For best accuracy in charset detection, the input data should be primarily in a single language, and a minimum of a few hundred bytes worth of plain text in the language are needed. The detection process will attempt to ignore html or xml style markup that could otherwise obscure the content.

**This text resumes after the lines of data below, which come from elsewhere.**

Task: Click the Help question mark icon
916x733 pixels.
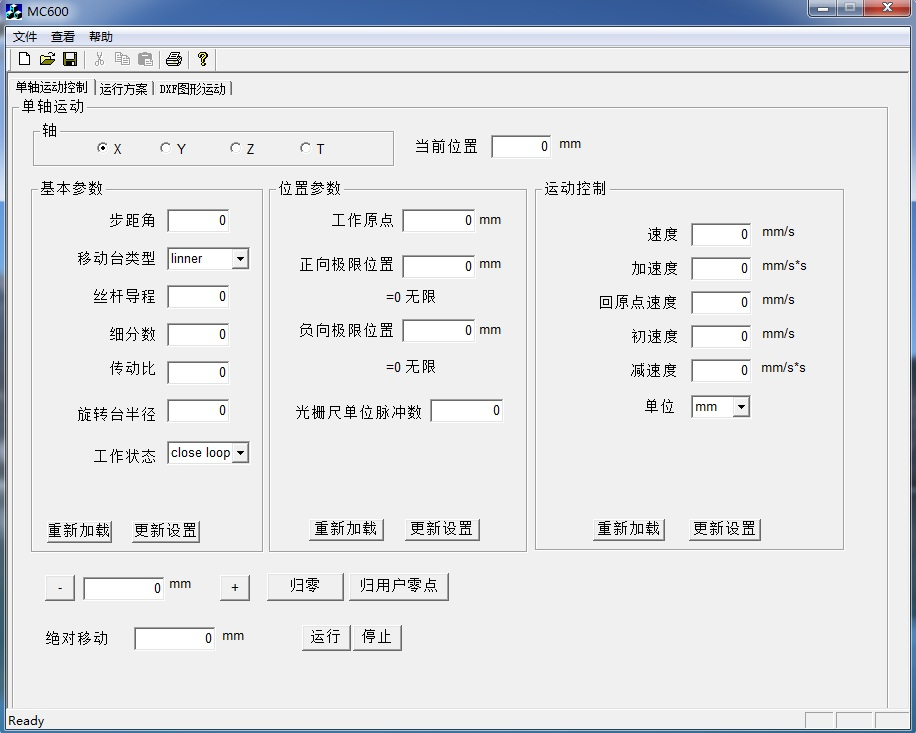Action: [202, 59]
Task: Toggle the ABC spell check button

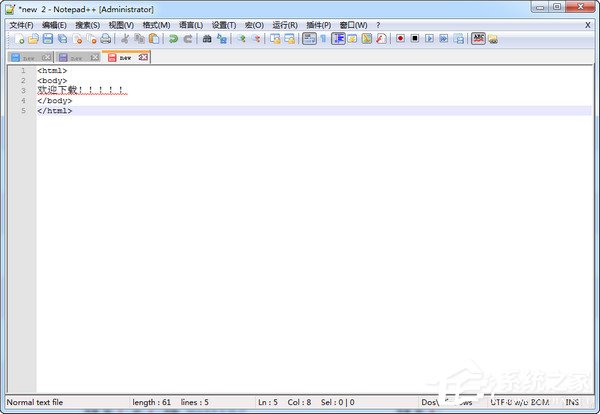Action: click(478, 39)
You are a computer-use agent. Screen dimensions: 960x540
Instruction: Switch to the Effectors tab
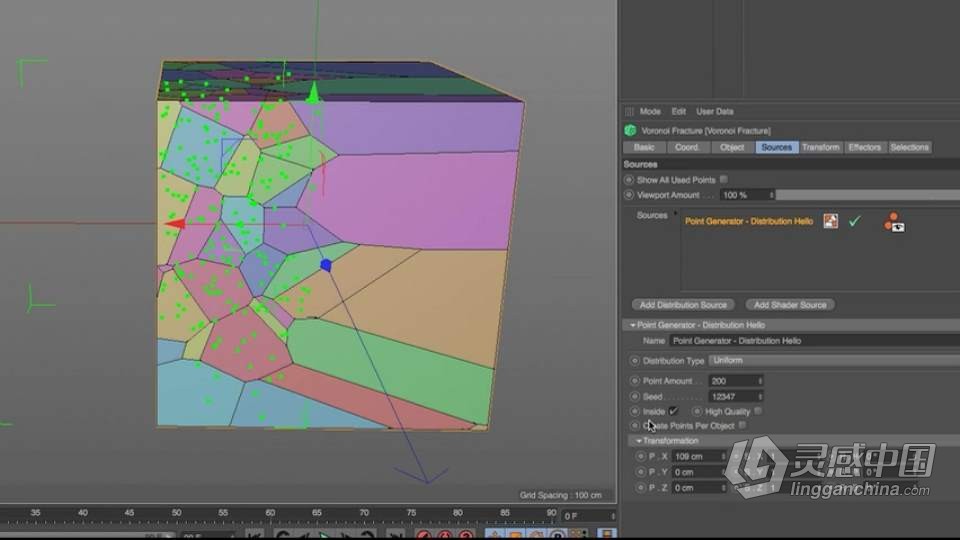864,147
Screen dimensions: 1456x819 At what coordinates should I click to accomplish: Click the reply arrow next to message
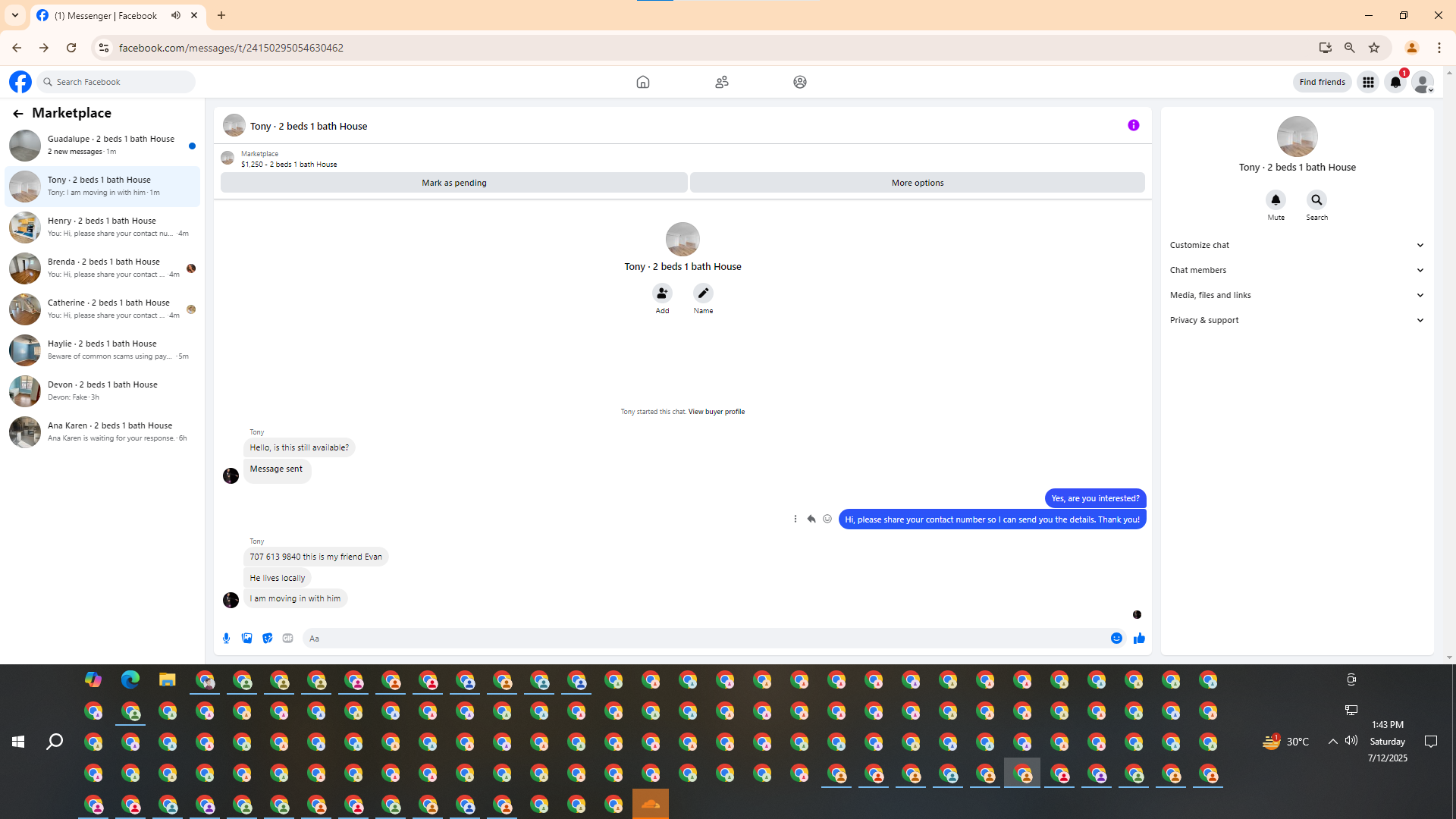(x=811, y=519)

An alternative to the ICU Charset Detector is the Compact Encoding Detector, https://github.com/google/compact_enc_det. It often gives more accurate results, especially with short input samples.

Functions

int i18n_ucsdet_create (i18n_ucharset_detector_h *ucsd)
 Creates an i18n_ucharset_detector_h.
int i18n_ucsdet_destroy (i18n_ucharset_detector_h ucsd)
 Destroys a charset detector.
int i18n_ucsdet_set_text (i18n_ucharset_detector_h ucsd, const char *text_in, int32_t len)
 Sets the input byte data whose charset is to detected.
int i18n_ucsdet_set_declared_encoding (i18n_ucharset_detector_h ucsd, const char *encoding, int32_t length)
 Sets the declared encoding for charset detection.
int i18n_ucsdet_detect (i18n_ucharset_detector_h ucsd, i18n_ucharset_match_h *ucsm)
 Gets the charset that best matches the supplied input data.
int i18n_ucsdet_detect_all (i18n_ucharset_detector_h ucsd, int32_t *matches_found, i18n_ucharset_match_h **ucsm)
 Gets all charset matches that appear to be consistent with the input, returning an array of results.
int i18n_ucsdet_get_name (const i18n_ucharset_match_h ucsm, const char **name)
 Gets the name of the charset represented by an i18n_ucharset_match_h.
int i18n_ucsdet_get_confidence (const i18n_ucharset_match_h ucsm, int32_t *number)
 Gets a confidence number for the quality of the match of the byte data with the charset.
int i18n_ucsdet_get_language (const i18n_ucharset_match_h ucsm, const char **code)
 Gets the RFC 3066 code for the language of the input data.
int i18n_ucsdet_get_uchars (const i18n_ucharset_match_h ucsm, i18n_uchar *buf, int32_t cap, int32_t *number)
 Gets the entire input text as an i18n_uchar string, placing it into a caller-supplied buffer.
int i18n_ucsdet_get_all_detectable_charsets (i18n_ucharset_detector_h ucsd, i18n_uenumeration_h *iterator)
 Gets an iterator over the set of all detectable charsets - over the charsets that are known to the charset detection service.
int i18n_ucsdet_is_input_filter_enabled (i18n_ucharset_detector_h ucsd, i18n_ubool *result)
 Gets whether input filtering is enabled for this charset detector.
int i18n_ucsdet_enable_input_filter (i18n_ucharset_detector_h ucsd, i18n_ubool filter, i18n_ubool *previous_setting)
 Enables filtering of input text.

Typedefs

typedef void * i18n_ucharset_detector_h
 An i18n_ucharset_detector_h handle.
typedef void * i18n_ucharset_match_h
 An i18n_ucharset_match_h handle.

Typedef Documentation

typedef void* i18n_ucharset_detector_h

An i18n_ucharset_detector_h handle.

Since :
6.0
typedef void* i18n_ucharset_match_h

An i18n_ucharset_match_h handle.

Since :
6.0

Function Documentation

Creates an i18n_ucharset_detector_h.

Since :
6.0
Remarks:
The ucsd should be released using i18n_ucsdet_destroy().
Parameters:
[out]ucsdThe newly created charset detector.
Returns:
0 on success, otherwise a negative error value
Return values:
I18N_ERROR_NONESuccessful
I18N_ERROR_INVALID_PARAMETERInvalid function parameter

Destroys a charset detector.

All storage and any other resources owned by this charset detector will be released. Failure to destroy a charset detector when finished with it can result in memory leaks in the application.

Since :
6.0
Parameters:
[in]ucsdThe charset detector to be destroyed.
Returns:
0 on success, otherwise a negative error value
Return values:
I18N_ERROR_NONESuccessful
I18N_ERROR_INVALID_PARAMETERInvalid function parameter

Gets the charset that best matches the supplied input data.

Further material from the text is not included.